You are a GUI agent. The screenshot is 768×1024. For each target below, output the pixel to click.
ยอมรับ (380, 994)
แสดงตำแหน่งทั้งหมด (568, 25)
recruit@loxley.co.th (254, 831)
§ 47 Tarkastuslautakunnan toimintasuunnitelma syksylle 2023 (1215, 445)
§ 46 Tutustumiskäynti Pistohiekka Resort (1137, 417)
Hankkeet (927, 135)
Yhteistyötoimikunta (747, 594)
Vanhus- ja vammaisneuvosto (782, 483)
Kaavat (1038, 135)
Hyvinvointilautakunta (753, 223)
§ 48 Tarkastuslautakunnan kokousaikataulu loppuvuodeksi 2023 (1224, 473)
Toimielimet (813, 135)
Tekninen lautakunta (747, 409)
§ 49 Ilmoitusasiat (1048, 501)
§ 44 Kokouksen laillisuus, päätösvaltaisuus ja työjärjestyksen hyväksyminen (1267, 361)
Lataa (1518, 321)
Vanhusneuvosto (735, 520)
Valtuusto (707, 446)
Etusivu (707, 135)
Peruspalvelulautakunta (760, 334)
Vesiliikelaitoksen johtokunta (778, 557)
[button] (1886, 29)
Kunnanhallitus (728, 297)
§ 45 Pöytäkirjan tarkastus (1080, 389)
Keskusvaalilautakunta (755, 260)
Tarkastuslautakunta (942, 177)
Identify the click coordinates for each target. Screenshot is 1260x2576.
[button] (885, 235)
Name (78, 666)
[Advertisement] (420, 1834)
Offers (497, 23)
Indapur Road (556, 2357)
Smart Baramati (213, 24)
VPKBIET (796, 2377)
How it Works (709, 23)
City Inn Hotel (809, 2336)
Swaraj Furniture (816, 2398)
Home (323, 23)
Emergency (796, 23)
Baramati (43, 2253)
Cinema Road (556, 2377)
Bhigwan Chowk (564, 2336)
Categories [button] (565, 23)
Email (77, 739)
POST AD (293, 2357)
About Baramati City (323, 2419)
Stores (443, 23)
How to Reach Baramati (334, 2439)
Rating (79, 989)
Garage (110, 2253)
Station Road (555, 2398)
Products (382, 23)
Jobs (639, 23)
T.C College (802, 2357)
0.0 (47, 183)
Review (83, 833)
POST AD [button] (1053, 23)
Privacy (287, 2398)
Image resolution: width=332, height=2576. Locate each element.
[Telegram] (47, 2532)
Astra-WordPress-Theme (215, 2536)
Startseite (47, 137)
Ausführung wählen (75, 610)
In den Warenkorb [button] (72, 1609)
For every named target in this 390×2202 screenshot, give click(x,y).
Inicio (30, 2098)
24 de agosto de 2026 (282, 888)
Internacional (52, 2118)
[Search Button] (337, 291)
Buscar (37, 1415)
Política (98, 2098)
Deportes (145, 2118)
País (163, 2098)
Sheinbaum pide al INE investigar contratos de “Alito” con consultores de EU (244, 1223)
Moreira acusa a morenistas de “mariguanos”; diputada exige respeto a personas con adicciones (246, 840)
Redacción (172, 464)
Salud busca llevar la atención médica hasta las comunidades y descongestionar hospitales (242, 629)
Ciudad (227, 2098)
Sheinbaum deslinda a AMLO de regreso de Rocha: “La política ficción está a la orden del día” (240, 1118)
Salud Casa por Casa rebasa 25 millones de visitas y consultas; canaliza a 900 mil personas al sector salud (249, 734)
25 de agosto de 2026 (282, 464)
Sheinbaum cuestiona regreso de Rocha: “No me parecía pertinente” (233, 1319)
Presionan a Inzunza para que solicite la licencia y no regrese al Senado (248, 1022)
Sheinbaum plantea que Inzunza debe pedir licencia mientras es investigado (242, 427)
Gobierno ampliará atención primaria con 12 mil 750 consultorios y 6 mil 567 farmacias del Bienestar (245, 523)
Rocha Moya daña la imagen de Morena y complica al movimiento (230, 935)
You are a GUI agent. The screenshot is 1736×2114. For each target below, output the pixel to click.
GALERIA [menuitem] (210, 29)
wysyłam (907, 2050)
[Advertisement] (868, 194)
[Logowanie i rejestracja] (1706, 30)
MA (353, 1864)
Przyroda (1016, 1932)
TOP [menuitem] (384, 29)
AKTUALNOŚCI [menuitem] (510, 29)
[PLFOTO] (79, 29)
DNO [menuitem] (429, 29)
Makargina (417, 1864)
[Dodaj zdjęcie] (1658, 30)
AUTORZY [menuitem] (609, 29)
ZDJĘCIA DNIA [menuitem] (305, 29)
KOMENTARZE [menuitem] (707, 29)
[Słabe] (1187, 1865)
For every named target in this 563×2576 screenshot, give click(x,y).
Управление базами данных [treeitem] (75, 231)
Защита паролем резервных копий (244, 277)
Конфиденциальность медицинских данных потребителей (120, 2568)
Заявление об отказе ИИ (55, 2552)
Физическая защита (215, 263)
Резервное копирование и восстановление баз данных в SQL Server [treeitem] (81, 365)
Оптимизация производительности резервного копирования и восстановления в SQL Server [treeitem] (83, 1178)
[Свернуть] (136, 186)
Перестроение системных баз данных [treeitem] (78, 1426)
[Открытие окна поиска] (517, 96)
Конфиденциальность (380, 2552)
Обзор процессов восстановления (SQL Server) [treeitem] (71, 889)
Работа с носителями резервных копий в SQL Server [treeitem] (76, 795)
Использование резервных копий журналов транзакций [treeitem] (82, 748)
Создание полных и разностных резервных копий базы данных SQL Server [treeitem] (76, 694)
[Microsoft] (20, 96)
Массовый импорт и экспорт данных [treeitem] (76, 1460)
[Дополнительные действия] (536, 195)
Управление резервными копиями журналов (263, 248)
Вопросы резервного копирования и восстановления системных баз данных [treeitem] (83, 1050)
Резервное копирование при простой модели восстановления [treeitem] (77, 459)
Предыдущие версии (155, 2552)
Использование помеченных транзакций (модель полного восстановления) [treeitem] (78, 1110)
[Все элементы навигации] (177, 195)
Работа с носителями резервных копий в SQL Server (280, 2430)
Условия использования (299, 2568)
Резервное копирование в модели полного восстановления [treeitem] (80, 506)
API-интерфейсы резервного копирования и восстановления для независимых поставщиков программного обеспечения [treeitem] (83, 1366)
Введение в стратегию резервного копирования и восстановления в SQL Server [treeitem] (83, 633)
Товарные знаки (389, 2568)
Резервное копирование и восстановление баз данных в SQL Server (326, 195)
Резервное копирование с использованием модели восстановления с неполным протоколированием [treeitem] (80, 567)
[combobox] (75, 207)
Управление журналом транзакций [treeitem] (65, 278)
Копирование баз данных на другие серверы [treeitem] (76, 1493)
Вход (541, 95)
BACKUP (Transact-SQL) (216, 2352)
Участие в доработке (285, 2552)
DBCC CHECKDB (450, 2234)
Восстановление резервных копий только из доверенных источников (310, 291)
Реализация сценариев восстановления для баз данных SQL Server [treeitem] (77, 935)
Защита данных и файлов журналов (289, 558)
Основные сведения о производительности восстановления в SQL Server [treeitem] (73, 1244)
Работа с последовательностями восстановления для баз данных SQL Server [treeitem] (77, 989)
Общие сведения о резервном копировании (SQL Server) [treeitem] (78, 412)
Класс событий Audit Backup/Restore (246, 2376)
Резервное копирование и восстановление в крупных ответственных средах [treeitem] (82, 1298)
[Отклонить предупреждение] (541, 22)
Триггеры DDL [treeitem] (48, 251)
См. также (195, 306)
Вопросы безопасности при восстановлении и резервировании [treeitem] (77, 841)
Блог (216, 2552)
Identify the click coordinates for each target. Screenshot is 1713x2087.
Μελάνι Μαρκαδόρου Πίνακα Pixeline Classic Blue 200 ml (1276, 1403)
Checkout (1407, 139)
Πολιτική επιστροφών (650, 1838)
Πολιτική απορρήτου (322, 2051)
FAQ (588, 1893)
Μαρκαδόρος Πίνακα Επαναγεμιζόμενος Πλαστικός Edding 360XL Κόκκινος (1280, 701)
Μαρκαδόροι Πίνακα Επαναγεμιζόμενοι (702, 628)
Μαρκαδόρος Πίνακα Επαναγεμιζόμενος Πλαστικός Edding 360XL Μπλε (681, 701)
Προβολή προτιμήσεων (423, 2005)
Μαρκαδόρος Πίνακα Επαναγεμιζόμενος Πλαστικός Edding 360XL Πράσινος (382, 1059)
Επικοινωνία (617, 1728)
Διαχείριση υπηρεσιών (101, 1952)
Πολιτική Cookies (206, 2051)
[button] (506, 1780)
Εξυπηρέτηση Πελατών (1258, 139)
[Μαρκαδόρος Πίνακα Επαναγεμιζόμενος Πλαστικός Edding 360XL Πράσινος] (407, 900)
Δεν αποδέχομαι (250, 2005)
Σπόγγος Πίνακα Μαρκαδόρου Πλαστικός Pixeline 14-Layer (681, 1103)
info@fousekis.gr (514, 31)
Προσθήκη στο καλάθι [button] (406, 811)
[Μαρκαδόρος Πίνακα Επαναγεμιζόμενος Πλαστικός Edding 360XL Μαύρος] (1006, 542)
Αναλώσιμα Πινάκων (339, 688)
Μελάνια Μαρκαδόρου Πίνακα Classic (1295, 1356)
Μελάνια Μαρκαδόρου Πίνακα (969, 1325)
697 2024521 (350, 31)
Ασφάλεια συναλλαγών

*****

Copy every line above in which the string "транзакций" shows up.

Использование резервных копий журналов транзакций [treeitem] (82, 748)
Использование помеченных транзакций (модель полного восстановления) [treeitem] (78, 1110)
Управление журналом транзакций [treeitem] (65, 278)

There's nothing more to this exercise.